TASK INSTRUCTIONS:
Every line of the entries below from the one containing "Arduino (396, 1602)" to the one containing "Announcements (302, 1602)", both ends included, must be written out exactly. No other line belongs in the answer.

GIVEN DATA:
○ ○ ○ ○ ○ ○ ○

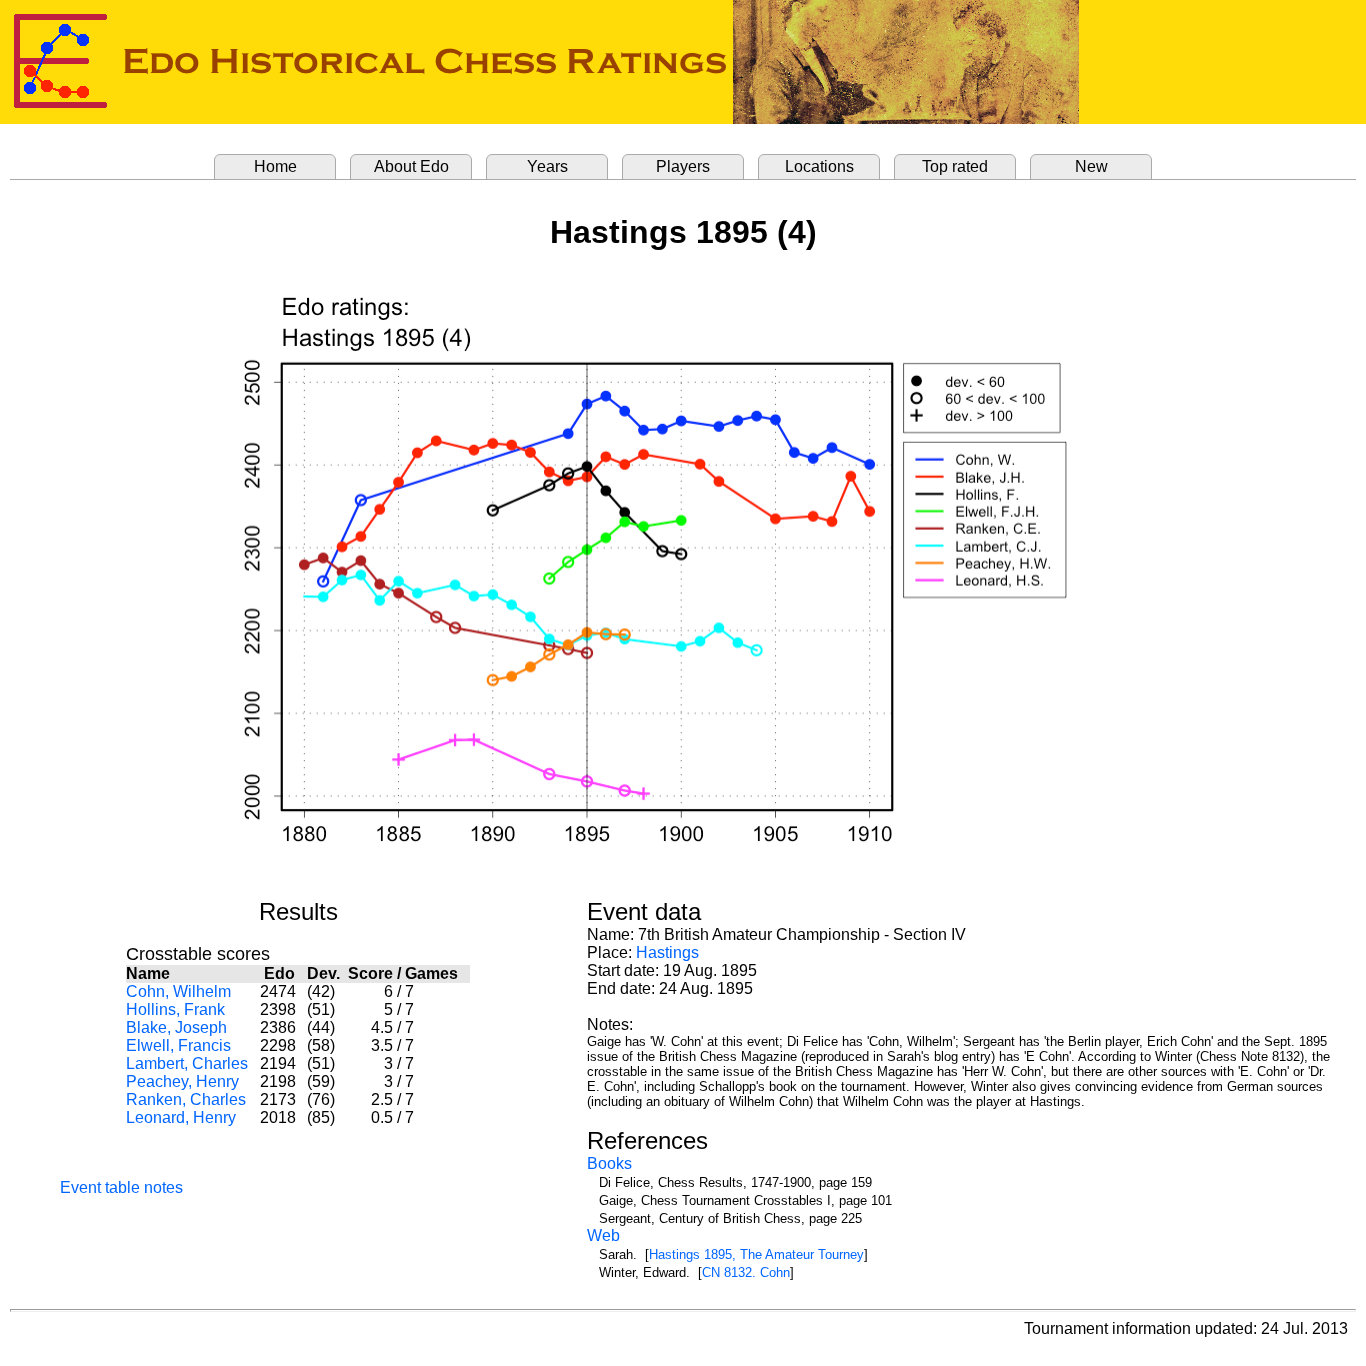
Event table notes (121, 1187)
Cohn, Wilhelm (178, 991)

○ ○ ○ ○ ○ ○ ○

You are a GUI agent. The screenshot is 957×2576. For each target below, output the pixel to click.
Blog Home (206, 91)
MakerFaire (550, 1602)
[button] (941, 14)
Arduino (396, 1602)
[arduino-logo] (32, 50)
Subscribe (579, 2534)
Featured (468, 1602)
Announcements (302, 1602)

○ ○ ○ ○ ○ ○ ○

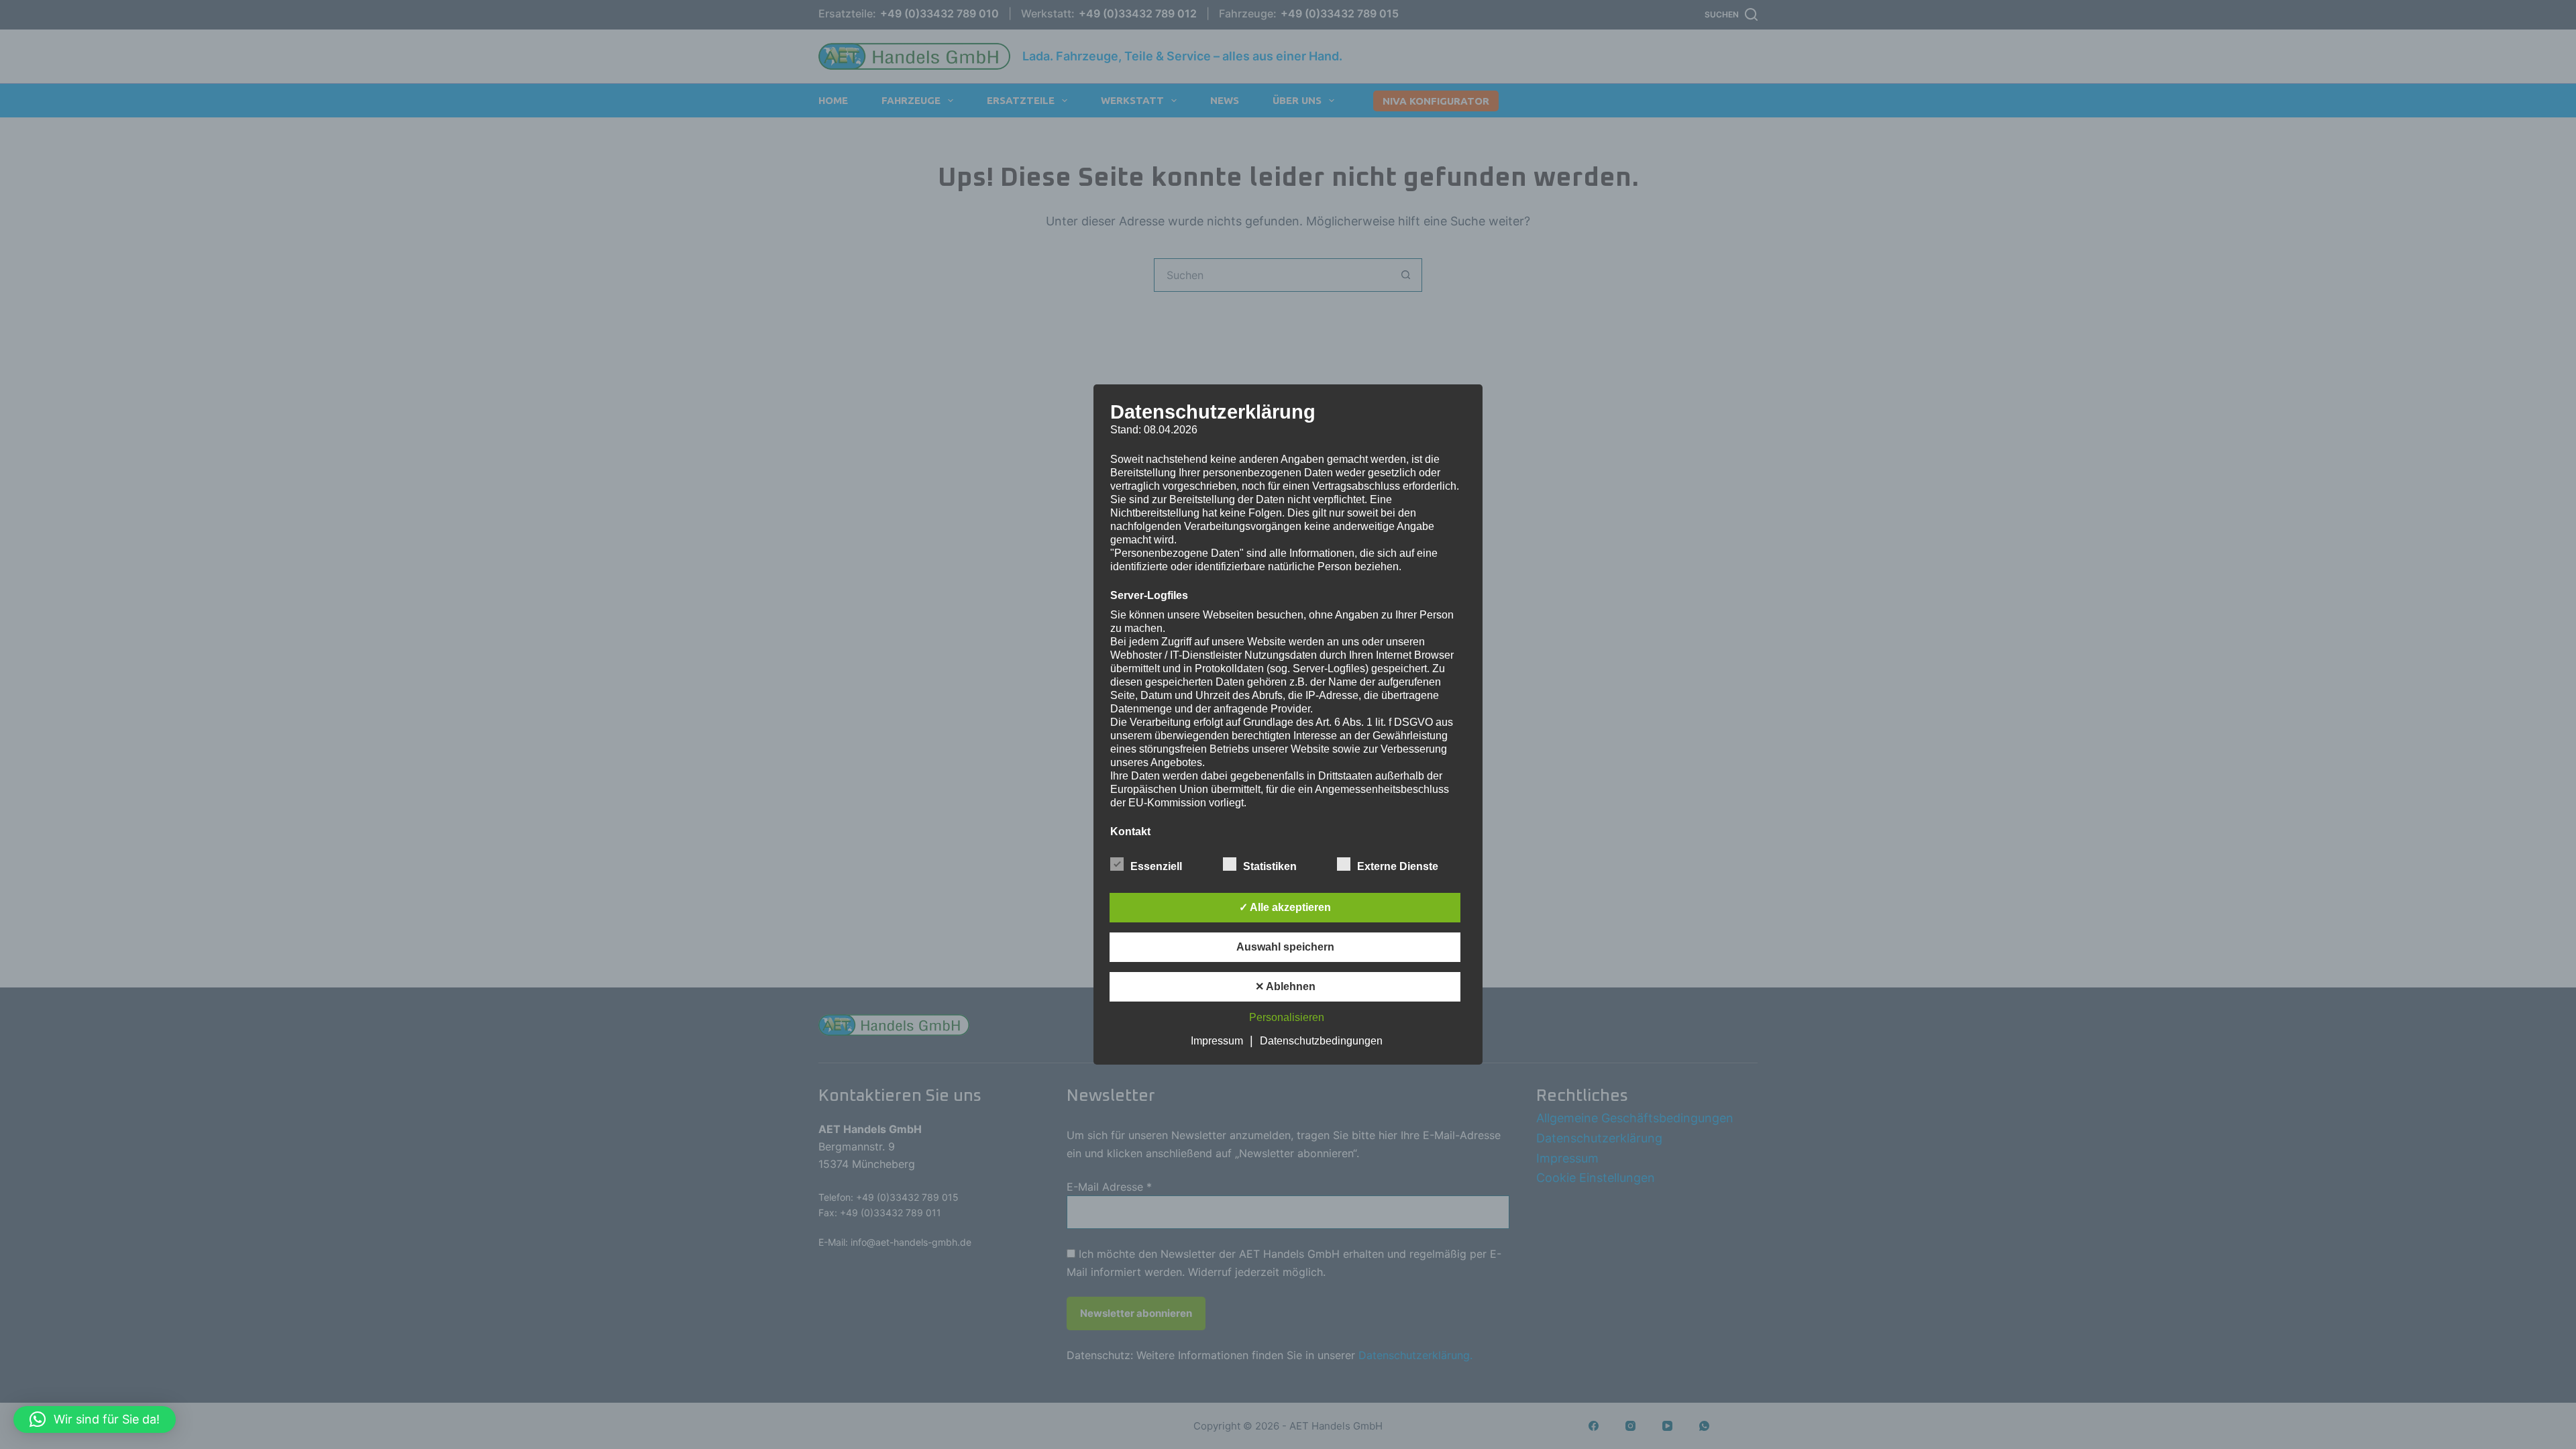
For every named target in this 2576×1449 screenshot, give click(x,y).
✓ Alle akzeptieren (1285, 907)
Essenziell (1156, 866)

○ ○ ○ ○ ○ ○ ○

FINISHED TASK:
Arduino (396, 1602)
[arduino-logo] (32, 50)
Subscribe (579, 2534)
Featured (468, 1602)
Announcements (302, 1602)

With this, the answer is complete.